Accent on Living

THE several case reports about not-quite-bright executives, which appeared here a few months ago, were construed by some readers to have been offered in a humorous vein. The fact is, of course, that the examples came from real-life situations but space was not available, unfortunately, to account fully for the success of those executives in spite of what might seem to be their common disability — i.e., unbrightness. A further view of how these and similarly placed individuals actually spend their working hours will show that unbrightness is a business asset and not a handicap.

Let us begin with Bunker. It will be recalled that his job printing company was a great money-maker in spite of Bunker, for reasons quite beyond his control. In this circumstance, the content of Bunker’s workday follows a simple, unchanging pattern. Fond of figures, Bunker spends his forenoon in checking, with his bookkeeper, a list of invoices sent on the previous day to his customers.

The bookkeeper reads aloud from one list, and Bunker, after each amount is read, repeats it aloud from an identical list. Bunker keeps track of it all by running his forefinger down the column of figures, so that he knows at every point how far the work has progressed. “Ninety-three dollars and seventy-one cents,” reads the bookkeeper. “Nine-ty-three dollars and seventy-one cents!” comes back Bunker, unerringly. Because it is, after all, his company and not the bookkeeper’s, Bunker reads his list more deliberately, more portentously; he achieves the effect of a diligent scholar at work on a hard problem but getting the right answer — nobody’s fool, Bunker every time.

Unusually large items he reads unctuously, like a university president announcing additions to the endowment. “Two thou-sand four hun-dred and eigh-ty-six dol-lars and fif-ty cents!” For such a big billing, Bunker will add the word “Keerect!” or “Check and double-check!” This last is taken to mean that Bunker would relish seeing more such big ones on the list, and the bookkeeper knows just when to pause and give him time for these ejaculations. Afternoons, Bunker repeats aloud, as they are read to him, the payroll, a list of invoices payable by Bunker’s company, the list of checks to be deposited the next day in the company’s bank account, and any other set of figures available. It would all be exhausting to an intelligent man, but Bunker can take it in stride.

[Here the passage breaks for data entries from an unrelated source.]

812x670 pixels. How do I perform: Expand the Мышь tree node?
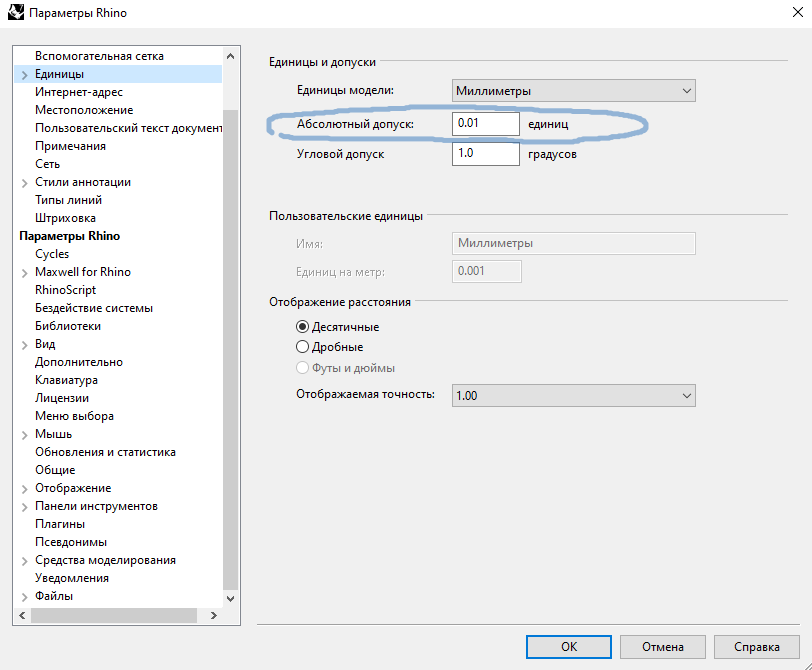coord(24,434)
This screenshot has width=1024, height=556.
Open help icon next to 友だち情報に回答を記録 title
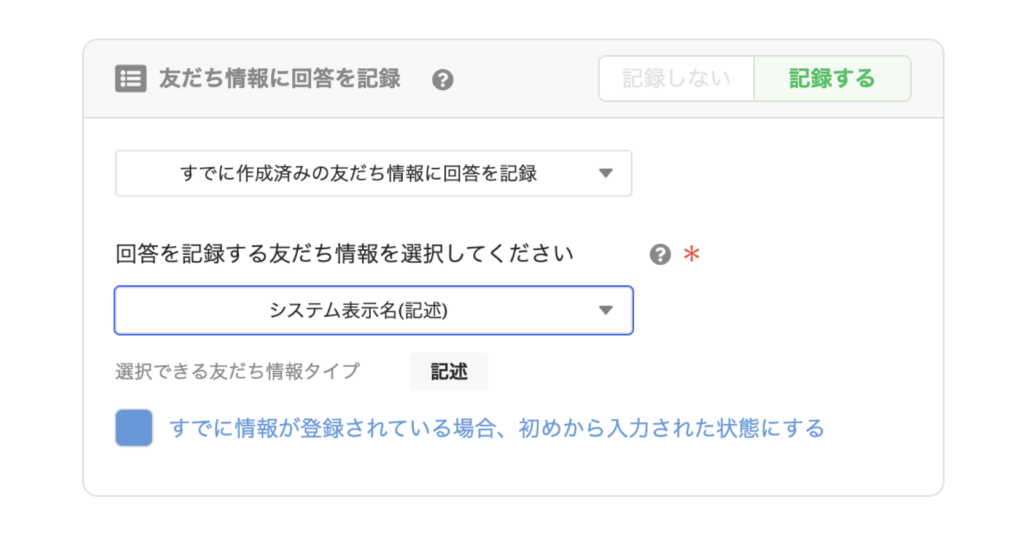(443, 80)

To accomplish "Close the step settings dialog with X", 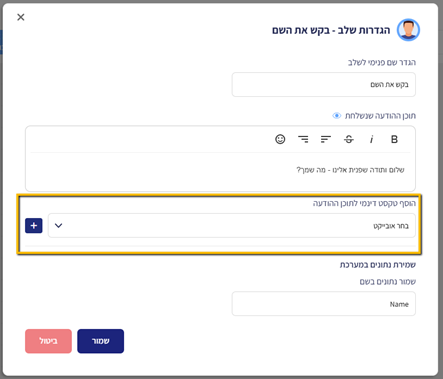I will point(21,17).
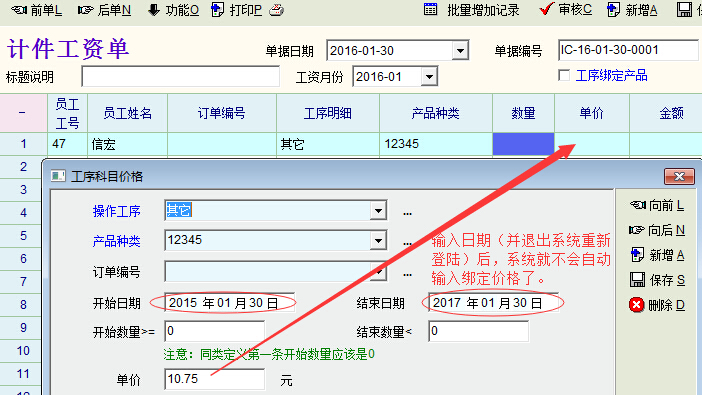Open the 功能O function menu
Screen dimensions: 702x395
point(173,10)
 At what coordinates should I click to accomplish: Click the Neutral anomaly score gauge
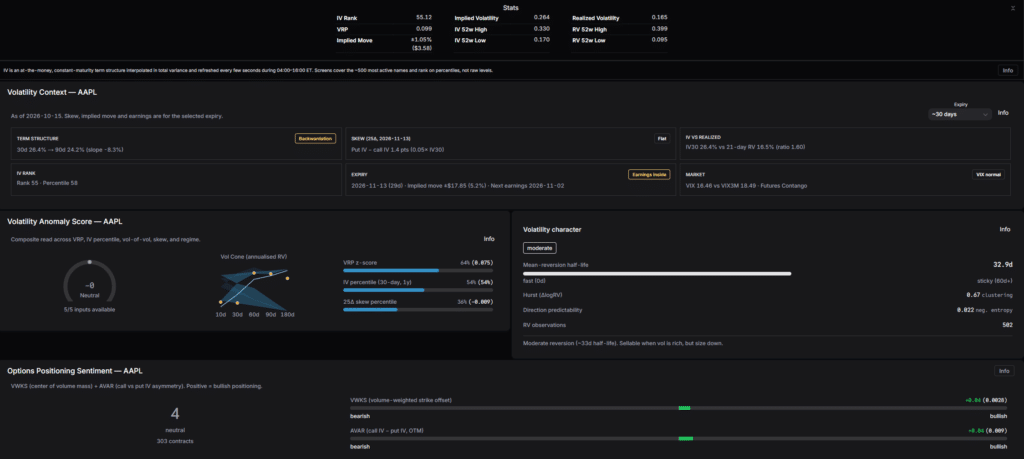point(89,282)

The next executive, Callow, we remember as the head of an investment trust who inadvertently went long in 1932 and has been coasting in that position ever since. Callow likes dogs, and his two boxers are the bane of all milkmen, delivery boys, letter carriers, and indeed all guests at Callow’s home. Most of his business day is spent on correspondence with the countless kennel clubs and breeders’ associations of which he is an officer. Callow is much in demand as a judge at dog shows, and this obliges him to travel a great deal. He does, however, attend the company’s annual meeting and each year he makes the same speech; it was written for him in 1933 and it explains why the short-term behavior of the investments is unimportant, in contrast with the long pull. (A statistician in Callow’s office brings the figures in the speech up to date each year.)

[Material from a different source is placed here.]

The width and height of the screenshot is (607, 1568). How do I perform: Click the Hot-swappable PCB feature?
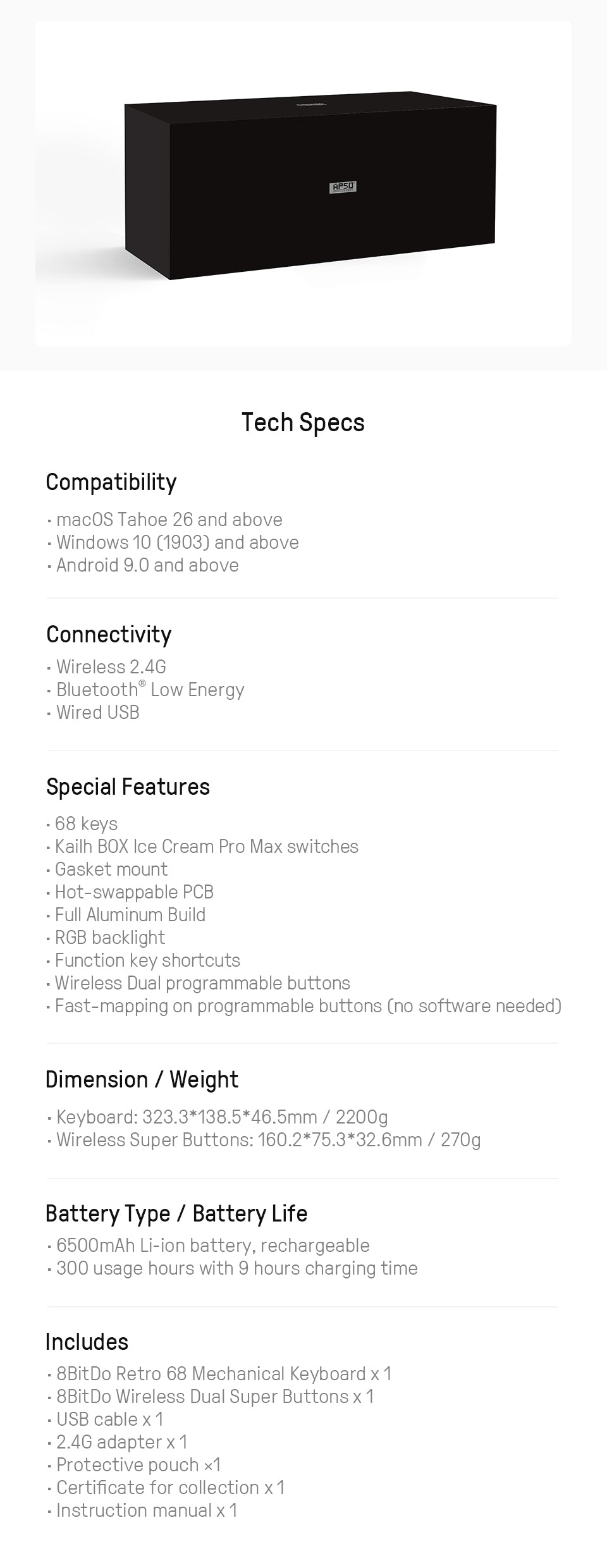(134, 892)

Two other executives, not mentioned in our previous report, should be included here — Strangely, buyer for the furniture department of a large store, and Stupor, vice president in charge of freight traffic for a railroad. Both qualify readily as not at all bright, and the workday of each is highly successful on that account.

No one in the railroad office ever sees much of Stupor. He is always away somewhere, traveling in his private car, host to a party of big shippers. Nothing impresses a businessman so profoundly as a private car, even though it must be hitched to the slower trains and often means sleeping at night against the cacophony of railroad yards.

Thus, Stupor’s car tours the national parks and the northern beaches in the summertime, and California and the Gulf coast during the cold months. Stupor never looks at a rate schedule, but the clerk who travels with him (and who puts him to bed every night) takes care of all such details. Whether freight traffic has increased on account of Stupor or simply because of the expanding economy, no one particularly cares. The railroad has always approached big shippers in this fashion and, having turned Stupor loose on the assignment, it never got around to shutting him off. Stupor, meanwhile, hasn’t drawn a sober breath in many years.

The case of Strangely the only one of the executives considered here who actually does a day’s work at his supposed function — presents one of those inscrutable mysteries of the business world. Strangely’s taste as a furniture buyer is shocking. Only the ugliest, the most uncomfortable, and the most useless examples of bad furniture, only the most repulsive colors and textiles, will suffice for his department, which is celebrated throughout the trade as the one dependable dumping ground for a manufacturer’s mistakes. Strangely will buy anything in any amount if it’s bad enough. He is a pariah among the store’s other executives, who would recoil at the thought of walking through one of his junk-cluttered aisles; he is the butt of all salesmen and his own staff. But for reasons unknown, Strangely’s selections are perfectly attuned to the taste of the store’s customers. Not even the stupidest clerk — and there are unbright clerks as well as unbright executives — can deter Strangely’s customers from pouncing on the appalling things that Strangely buys. Year in, year out, Strangely’s stuff sells.